Reproduce word for word, from the entries below, the line with "Where should I click to: Click the horizontal", the line with "Given: Click the include", and every line between them, and nothing more.

[Saved entries]
*** Block opens ***

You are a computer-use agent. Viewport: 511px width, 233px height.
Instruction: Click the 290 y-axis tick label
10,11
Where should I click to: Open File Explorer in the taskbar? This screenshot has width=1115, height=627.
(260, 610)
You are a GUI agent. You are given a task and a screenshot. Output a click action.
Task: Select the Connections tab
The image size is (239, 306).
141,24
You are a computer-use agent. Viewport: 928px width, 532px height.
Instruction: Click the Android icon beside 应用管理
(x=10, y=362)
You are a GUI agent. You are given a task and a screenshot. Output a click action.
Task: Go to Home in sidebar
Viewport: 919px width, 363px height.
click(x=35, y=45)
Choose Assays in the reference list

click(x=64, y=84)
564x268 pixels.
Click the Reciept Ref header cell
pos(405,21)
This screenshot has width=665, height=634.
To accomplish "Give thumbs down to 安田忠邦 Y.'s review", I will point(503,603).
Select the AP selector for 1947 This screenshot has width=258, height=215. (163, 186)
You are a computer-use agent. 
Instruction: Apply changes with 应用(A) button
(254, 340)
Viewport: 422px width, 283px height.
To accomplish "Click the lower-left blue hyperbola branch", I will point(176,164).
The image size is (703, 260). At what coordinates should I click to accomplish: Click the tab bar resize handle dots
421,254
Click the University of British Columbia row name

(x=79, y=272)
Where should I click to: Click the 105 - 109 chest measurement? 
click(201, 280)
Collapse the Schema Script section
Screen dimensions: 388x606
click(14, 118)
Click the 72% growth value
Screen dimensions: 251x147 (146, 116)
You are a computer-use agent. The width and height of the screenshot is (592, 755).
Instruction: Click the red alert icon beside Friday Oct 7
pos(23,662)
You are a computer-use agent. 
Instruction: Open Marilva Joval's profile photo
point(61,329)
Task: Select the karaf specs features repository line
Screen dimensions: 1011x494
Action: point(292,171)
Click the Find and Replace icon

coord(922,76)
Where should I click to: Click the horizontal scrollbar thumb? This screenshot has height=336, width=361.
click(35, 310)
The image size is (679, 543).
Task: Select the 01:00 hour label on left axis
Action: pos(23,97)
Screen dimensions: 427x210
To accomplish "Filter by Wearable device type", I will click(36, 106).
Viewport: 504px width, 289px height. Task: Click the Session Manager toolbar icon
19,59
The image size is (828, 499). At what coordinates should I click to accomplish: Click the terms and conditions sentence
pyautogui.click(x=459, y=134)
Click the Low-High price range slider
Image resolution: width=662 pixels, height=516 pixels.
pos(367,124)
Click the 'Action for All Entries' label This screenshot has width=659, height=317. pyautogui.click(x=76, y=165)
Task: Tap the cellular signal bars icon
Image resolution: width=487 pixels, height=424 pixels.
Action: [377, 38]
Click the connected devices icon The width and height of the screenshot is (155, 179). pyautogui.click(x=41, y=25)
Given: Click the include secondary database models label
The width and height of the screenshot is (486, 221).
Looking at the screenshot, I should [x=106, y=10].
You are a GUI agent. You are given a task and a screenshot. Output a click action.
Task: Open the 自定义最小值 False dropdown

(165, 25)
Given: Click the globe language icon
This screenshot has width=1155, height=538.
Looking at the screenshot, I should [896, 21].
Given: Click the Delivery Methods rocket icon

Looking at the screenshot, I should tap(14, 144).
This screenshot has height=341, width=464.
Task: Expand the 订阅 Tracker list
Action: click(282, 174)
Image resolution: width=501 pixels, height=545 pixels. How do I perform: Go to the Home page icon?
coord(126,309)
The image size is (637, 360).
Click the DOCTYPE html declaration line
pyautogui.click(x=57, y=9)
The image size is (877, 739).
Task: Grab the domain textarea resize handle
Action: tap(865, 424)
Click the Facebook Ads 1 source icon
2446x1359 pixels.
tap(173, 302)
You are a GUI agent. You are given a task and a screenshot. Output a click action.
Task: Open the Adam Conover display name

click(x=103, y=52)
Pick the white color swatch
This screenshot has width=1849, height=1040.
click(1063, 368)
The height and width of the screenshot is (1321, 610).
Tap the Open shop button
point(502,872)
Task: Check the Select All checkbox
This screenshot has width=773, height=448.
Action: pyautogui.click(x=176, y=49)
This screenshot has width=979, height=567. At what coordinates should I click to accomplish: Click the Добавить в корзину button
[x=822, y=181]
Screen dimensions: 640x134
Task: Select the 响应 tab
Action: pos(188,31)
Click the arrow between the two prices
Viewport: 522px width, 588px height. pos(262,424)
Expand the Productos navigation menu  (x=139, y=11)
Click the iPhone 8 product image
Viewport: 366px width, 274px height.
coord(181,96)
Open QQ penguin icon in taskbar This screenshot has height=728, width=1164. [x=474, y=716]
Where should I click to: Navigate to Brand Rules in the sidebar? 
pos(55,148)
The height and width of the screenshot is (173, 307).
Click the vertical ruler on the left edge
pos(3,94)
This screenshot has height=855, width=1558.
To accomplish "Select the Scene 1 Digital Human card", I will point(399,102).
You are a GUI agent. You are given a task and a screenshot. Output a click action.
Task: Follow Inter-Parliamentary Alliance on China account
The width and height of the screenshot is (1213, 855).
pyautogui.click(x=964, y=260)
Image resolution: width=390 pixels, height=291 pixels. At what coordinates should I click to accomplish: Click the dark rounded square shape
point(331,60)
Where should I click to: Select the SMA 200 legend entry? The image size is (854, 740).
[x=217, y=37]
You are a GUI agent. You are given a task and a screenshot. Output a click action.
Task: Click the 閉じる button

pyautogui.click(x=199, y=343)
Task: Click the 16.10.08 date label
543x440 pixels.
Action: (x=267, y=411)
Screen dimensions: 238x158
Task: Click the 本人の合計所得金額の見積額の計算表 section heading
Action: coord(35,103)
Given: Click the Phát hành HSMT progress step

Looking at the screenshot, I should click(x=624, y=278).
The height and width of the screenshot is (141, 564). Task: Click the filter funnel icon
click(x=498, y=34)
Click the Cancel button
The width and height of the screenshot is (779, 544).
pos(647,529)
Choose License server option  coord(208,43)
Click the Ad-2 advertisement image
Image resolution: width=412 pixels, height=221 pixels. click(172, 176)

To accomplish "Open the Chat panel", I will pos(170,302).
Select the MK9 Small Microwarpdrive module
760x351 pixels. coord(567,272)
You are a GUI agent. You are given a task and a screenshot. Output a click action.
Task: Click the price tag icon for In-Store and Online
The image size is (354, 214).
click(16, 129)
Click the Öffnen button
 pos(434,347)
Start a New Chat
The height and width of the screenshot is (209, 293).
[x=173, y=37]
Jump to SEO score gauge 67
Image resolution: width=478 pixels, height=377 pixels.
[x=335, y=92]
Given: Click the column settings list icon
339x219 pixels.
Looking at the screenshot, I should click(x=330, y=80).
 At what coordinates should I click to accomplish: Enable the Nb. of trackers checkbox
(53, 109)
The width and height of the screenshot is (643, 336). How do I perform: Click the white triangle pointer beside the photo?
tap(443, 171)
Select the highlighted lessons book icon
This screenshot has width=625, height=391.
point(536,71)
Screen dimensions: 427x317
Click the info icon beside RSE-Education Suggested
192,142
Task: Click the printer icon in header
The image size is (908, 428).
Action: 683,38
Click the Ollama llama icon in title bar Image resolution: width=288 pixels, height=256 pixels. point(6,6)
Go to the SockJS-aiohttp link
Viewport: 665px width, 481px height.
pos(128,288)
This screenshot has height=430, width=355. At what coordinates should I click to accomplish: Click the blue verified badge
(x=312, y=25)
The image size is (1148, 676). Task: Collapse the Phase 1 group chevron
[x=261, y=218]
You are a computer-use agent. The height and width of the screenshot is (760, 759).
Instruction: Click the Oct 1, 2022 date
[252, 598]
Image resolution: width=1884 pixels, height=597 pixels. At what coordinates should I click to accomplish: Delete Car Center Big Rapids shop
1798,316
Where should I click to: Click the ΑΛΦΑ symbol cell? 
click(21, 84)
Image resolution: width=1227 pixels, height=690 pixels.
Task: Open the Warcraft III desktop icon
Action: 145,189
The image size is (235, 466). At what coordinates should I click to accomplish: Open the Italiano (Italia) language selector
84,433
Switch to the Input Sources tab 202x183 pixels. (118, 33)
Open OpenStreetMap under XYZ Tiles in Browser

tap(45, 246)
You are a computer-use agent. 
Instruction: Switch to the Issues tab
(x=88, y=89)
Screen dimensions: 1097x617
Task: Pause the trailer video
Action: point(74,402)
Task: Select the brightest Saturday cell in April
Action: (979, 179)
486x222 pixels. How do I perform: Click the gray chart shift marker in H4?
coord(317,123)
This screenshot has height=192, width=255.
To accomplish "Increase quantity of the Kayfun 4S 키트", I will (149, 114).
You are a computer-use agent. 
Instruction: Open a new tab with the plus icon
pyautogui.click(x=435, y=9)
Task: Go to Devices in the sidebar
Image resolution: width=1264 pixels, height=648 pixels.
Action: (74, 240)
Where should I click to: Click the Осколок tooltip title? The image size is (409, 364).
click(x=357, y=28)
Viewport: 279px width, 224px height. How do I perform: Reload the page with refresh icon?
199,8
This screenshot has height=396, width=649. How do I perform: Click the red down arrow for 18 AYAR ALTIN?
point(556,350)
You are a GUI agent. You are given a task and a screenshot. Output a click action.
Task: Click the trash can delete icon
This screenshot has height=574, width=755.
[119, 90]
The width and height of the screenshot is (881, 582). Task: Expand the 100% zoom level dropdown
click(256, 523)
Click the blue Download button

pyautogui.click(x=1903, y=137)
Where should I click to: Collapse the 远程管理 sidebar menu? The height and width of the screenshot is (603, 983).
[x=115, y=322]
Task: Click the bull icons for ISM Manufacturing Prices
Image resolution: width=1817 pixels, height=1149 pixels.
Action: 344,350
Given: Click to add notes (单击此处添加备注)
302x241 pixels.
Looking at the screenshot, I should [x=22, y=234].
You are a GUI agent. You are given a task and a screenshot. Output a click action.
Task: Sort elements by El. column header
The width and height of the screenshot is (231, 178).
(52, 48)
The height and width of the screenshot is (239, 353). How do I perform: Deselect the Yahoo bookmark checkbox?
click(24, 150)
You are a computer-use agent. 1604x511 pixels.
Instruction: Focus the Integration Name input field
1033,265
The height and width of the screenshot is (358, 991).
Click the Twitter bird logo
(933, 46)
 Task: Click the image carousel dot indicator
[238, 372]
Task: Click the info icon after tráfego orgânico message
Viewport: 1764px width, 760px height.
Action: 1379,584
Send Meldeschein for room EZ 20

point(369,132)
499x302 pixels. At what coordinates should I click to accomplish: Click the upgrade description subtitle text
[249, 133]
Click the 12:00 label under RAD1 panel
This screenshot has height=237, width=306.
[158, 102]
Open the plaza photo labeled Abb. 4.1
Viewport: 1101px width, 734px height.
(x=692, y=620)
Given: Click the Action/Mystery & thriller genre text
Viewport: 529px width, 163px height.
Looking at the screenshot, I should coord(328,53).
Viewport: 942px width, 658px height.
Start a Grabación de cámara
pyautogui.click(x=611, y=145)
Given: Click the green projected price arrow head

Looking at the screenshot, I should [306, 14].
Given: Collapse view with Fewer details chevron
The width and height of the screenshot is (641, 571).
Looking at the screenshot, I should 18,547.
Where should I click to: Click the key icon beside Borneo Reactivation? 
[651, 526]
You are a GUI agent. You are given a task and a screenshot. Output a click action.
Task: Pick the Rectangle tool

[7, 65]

*** Block closes ***

Written answer
Where should I click to: Click the horizontal scrollbar thumb? This screenshot has height=336, width=361.
click(35, 310)
The image size is (679, 543).
Task: Select the 01:00 hour label on left axis
Action: pos(23,97)
Screen dimensions: 427x210
To accomplish "Filter by Wearable device type", I will click(36, 106).
Viewport: 504px width, 289px height. Task: Click the Session Manager toolbar icon
19,59
The image size is (828, 499). At what coordinates should I click to accomplish: Click the terms and conditions sentence
pyautogui.click(x=459, y=134)
Click the Low-High price range slider
Image resolution: width=662 pixels, height=516 pixels.
pos(367,124)
Click the 'Action for All Entries' label This screenshot has width=659, height=317. pyautogui.click(x=76, y=165)
Task: Tap the cellular signal bars icon
Image resolution: width=487 pixels, height=424 pixels.
Action: [377, 38]
Click the connected devices icon The width and height of the screenshot is (155, 179). pyautogui.click(x=41, y=25)
Given: Click the include secondary database models label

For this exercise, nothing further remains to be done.